Lizzo promotes body positivity and self-acceptance through her music, fashion, and social media. She challenges the beauty standards that exclude women with larger bodies, darker skin, or unconventional features.
Obviously, we see women of color often underrepresented in media portrayals of beauty, which can perpetuate damaging beauty standards that exclude non-white individuals. ” But with all this, Lizzo was able to live and show her own beauty according to her own standards, saying: “I’m a body icon, and I’m embracing that more and more every day,”. Her confidence shows us her beauty, real beauty!
Dermaliscio: We Break Beauty Standards by Empowering Women to Have the Choice to Choose, How?
Dermaliscio creates safe options and gives women the power to create their style upon their beauty standards using safe healthy ways.

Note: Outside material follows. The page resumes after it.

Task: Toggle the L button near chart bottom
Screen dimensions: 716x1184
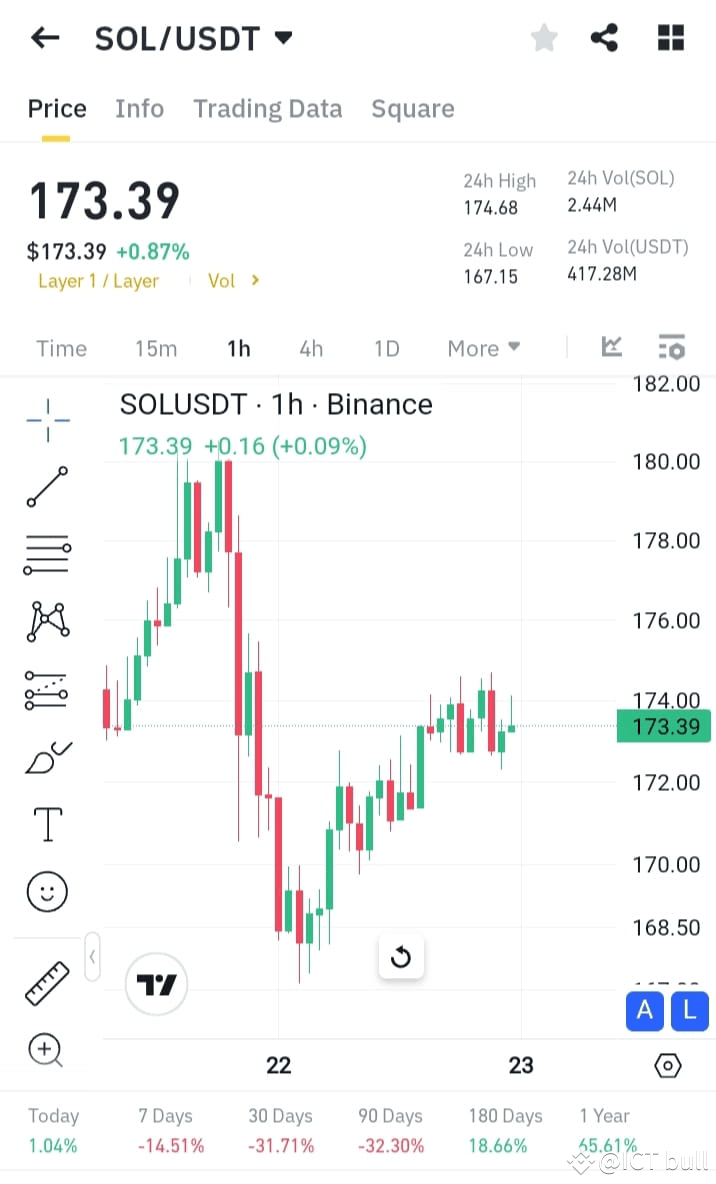Action: coord(689,1011)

Just like when you think of buying makeup, is it the eyeliner that doesn’t smudge? The foundation labeled as the best foundation? Is it applying a soft texture free of silicon and talc?
Discover Your Beauty
Instead of wearing makeup to cover their scars, spots, and acne, we encourage to invest in safe and high-quality makeup. Instead of focusing on the colors only, we maintain beautiful colors with a safe formula that doesn’t leave your skin tired afterward.
Beauty Market Value, FYI.
The beauty industry is worth billions of dollars and continues to grow with a projected global beauty market value of $758.4 billion in 2025, Statista. Being aware of the messages that the media is promoting is now a priority. To challenge narrow beauty ideals by demanding more diverse and inclusive representation in media.
These women, and many others like them, have shown that you can break beauty standards. Beauty is not a one-size-fits-all concept. True beauty comes from within, from embracing one’s uniqueness, and from promoting inclusivity, diversity, and self-love. Love yourself, and choose based on your standards.